Comportamento dos voluntários altera testes de medicamentos

Comportamento dos voluntários altera testes de medicamentos
Os ensaios duplo-cego não levam em consideração os efeitos que o comportamento dos pacientes voluntários, tais como dieta, estilo de vida e crença nos remédios, podem ter sobre o tratamento testado, alerta Snowberg.
[Imagem: Stephanie Diani/Caltech]

Para testar a eficácia dos novos medicamentos e de novos tratamentos, são usados ensaios clínicos.

Contudo, estes ensaios não monitoram como o comportamento humano - o comportamento dos voluntários - influencia a eficácia dessas terapias e drogas.

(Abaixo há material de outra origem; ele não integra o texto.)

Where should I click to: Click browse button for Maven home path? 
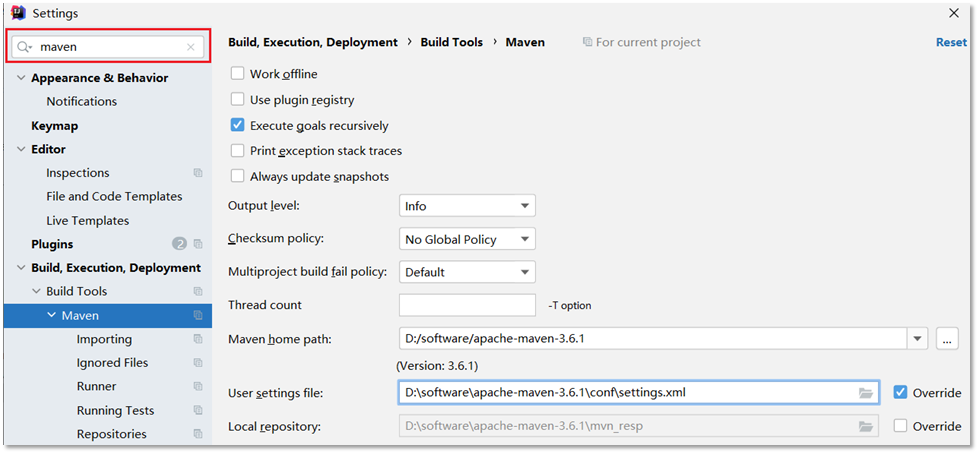tap(947, 339)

Assim, é chegado o momento de propor uma abordagem alternativa, capaz de rastrear as influências comportamentais humanas, defendem Erik snowberg (Caltech), Sylvain Chassang (Universidade de Princeton) e Ben Seymour (Universidade de Cambridge), em um artigo recém-publicado na revista científica PLOS One.

Ensaios controlados

Quando um novo tipo de droga ou terapia são descobertos, o padrão-ouro para avaliar sua eficácia é o chamado ensaio duplo-cego randomizado.

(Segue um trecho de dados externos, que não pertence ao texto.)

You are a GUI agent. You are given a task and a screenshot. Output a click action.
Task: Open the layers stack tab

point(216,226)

Esses testes, que têm sido usados há anos, foram concebidos para determinar a verdadeira eficácia de um tratamento, isento de vieses introduzidos pelos pacientes ou pelos médicos que conduzem o ensaio.

O problema é que eles não levam em consideração os efeitos que o comportamento dos pacientes voluntários - tais como dieta, estilo de vida e crença nos remédios - podem ter sobre o tratamento testado.

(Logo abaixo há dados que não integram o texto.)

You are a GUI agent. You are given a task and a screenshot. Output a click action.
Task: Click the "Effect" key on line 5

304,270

Uma meta-análise de seis desses ensaios clínicos, feita pela equipe, confirma que o comportamento pode ter um sério impacto sobre a eficácia de um tratamento e que os procedimentos duplo-cego atualmente utilizados não avaliam os efeitos do comportamento sobre o tratamento.

Por exemplo, um paciente que acredita nos resultados da nova droga pode aderir religiosamente a seu regime de tratamento, enquanto alguém mais cético pode pular algumas doses.

Ensaio dois a dois

Para resolver isso, os pesquisadores propõem um novo tipo de ensaio, chamado de "teste dois a dois", que pode identificar interações comportamento-tratamento.

O novo ensaio continua aplicando o tratamento aleatoriamente no modelo duplo-cego, mas também randomiza a probabilidade do tratamento, o fator que pode alterar o comportamento do paciente.

Em um ensaio dois a dois, em vez de os pacientes serem atribuídos a um de dois grupos - grupo que recebe o medicamento ou grupo de controle -, eles são selecionados aleatoriamente para um grupo de "alta probabilidade de tratamento" ou um grupo com "baixa probabilidade de tratamento".

Randomizando tanto o tratamento quanto a probabilidade de tratamento, os pesquisadores médicos podem quantificar os efeitos do tratamento, os efeitos do comportamento, e os efeitos da interação entre o tratamento e o comportamento. Determinar cada um deles, disse Snowberg, é essencial para a compreensão da eficácia global do tratamento.